- Task requirements
Within the records below, reproduce without change the lines from the line that has "Image resolution: width=323" through the line that has "Viewport: 969px width, 1039px", and only those.

- Material for this task
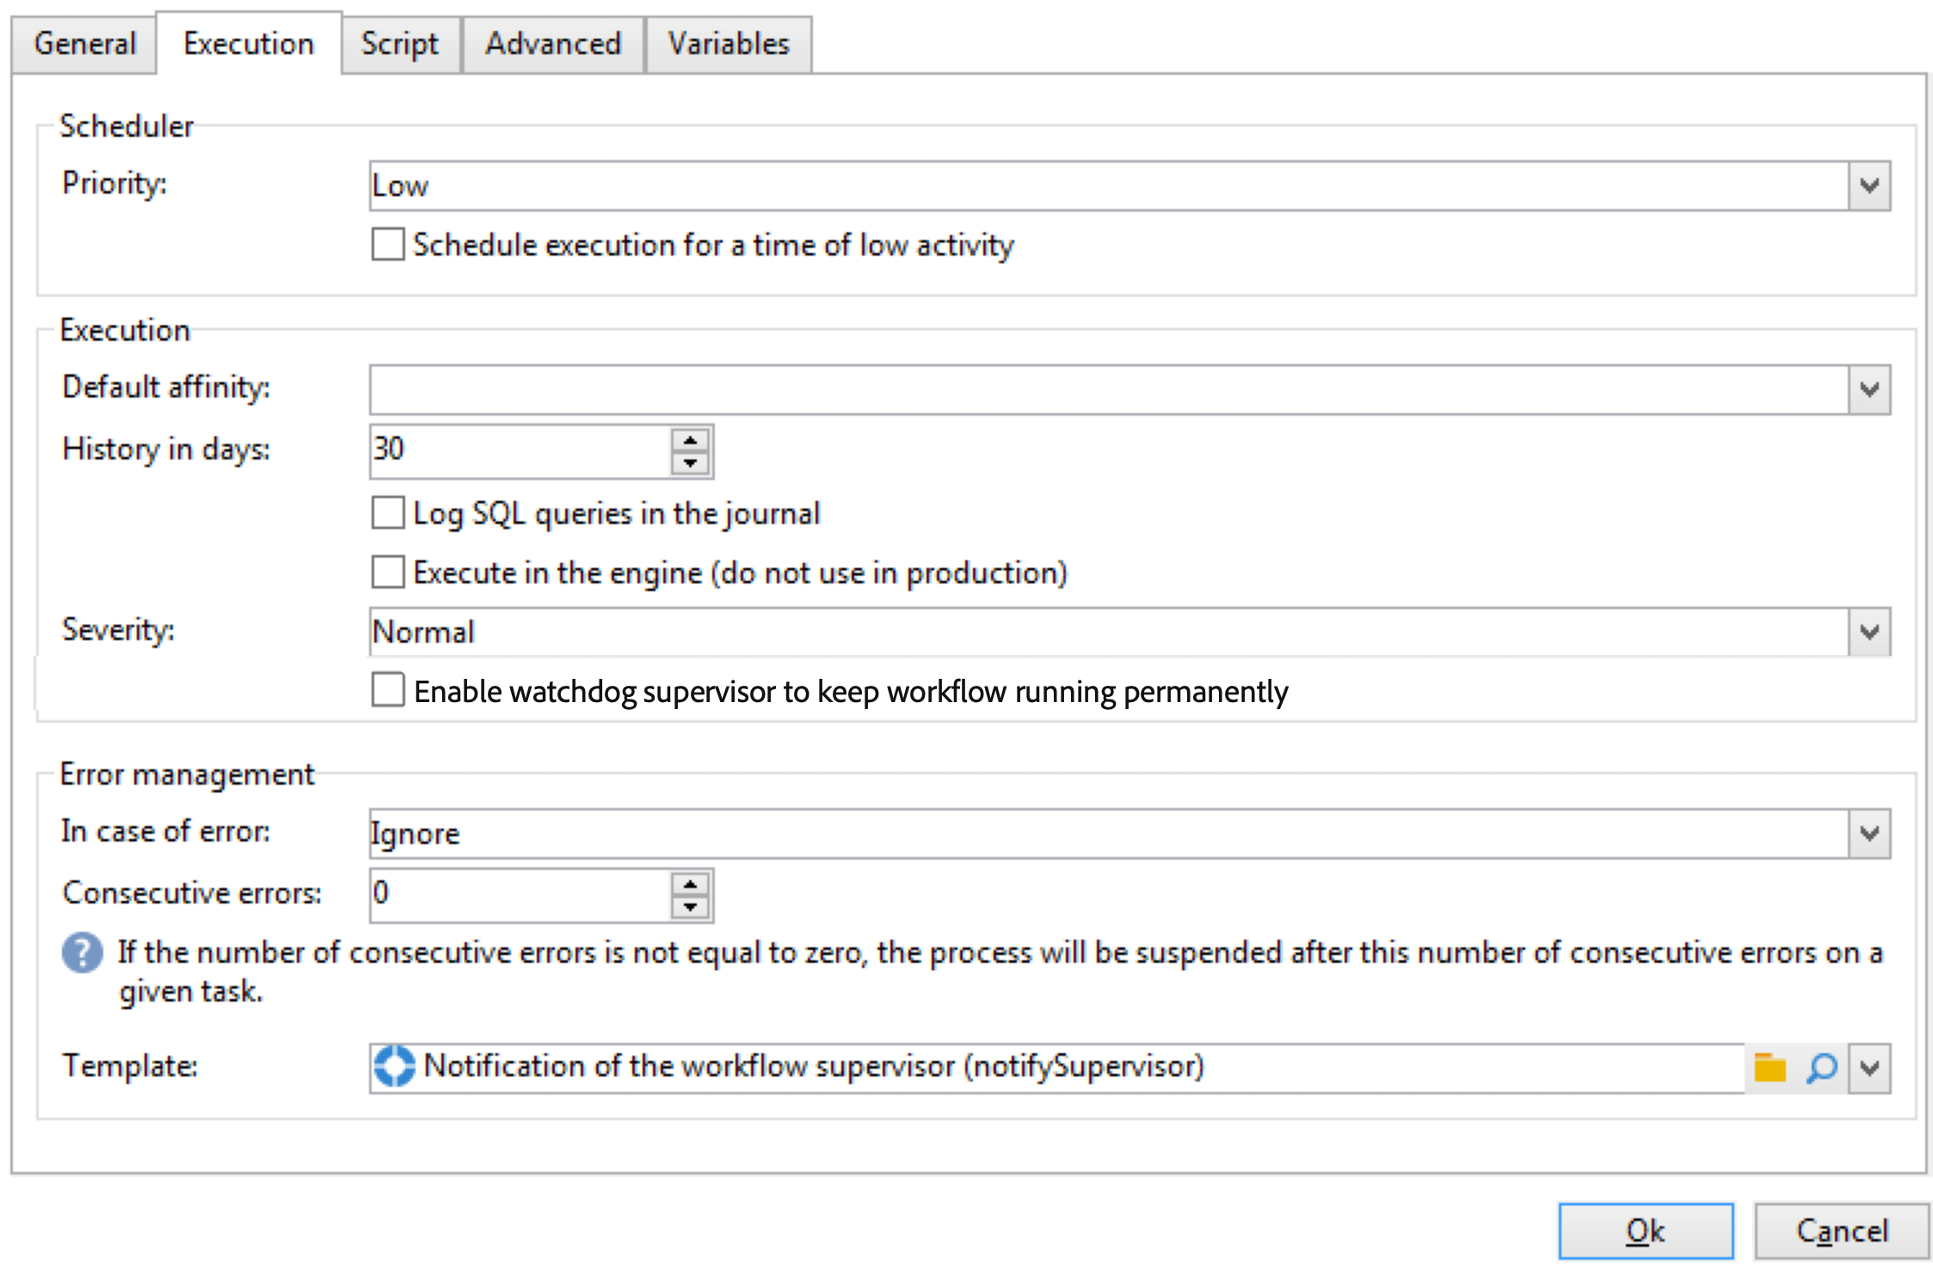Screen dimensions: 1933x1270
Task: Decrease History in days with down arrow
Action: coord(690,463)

==

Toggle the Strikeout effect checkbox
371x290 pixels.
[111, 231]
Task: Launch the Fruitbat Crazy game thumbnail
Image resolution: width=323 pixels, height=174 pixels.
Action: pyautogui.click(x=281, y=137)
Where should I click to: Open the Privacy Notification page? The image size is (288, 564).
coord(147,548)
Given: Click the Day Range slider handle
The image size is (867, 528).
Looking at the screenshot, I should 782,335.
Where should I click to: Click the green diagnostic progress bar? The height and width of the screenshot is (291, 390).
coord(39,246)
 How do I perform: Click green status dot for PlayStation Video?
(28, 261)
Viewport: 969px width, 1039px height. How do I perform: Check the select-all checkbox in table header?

- Solution to this problem
Image resolution: width=323 pixels, height=174 pixels.
Action: pyautogui.click(x=281, y=137)
Where should I click to: Open the Privacy Notification page? The image size is (288, 564).
coord(147,548)
Given: Click the Day Range slider handle
The image size is (867, 528).
Looking at the screenshot, I should 782,335.
Where should I click to: Click the green diagnostic progress bar? The height and width of the screenshot is (291, 390).
coord(39,246)
 How do I perform: Click green status dot for PlayStation Video?
(28, 261)
Viewport: 969px width, 1039px height. How do I perform: Check the select-all checkbox in table header?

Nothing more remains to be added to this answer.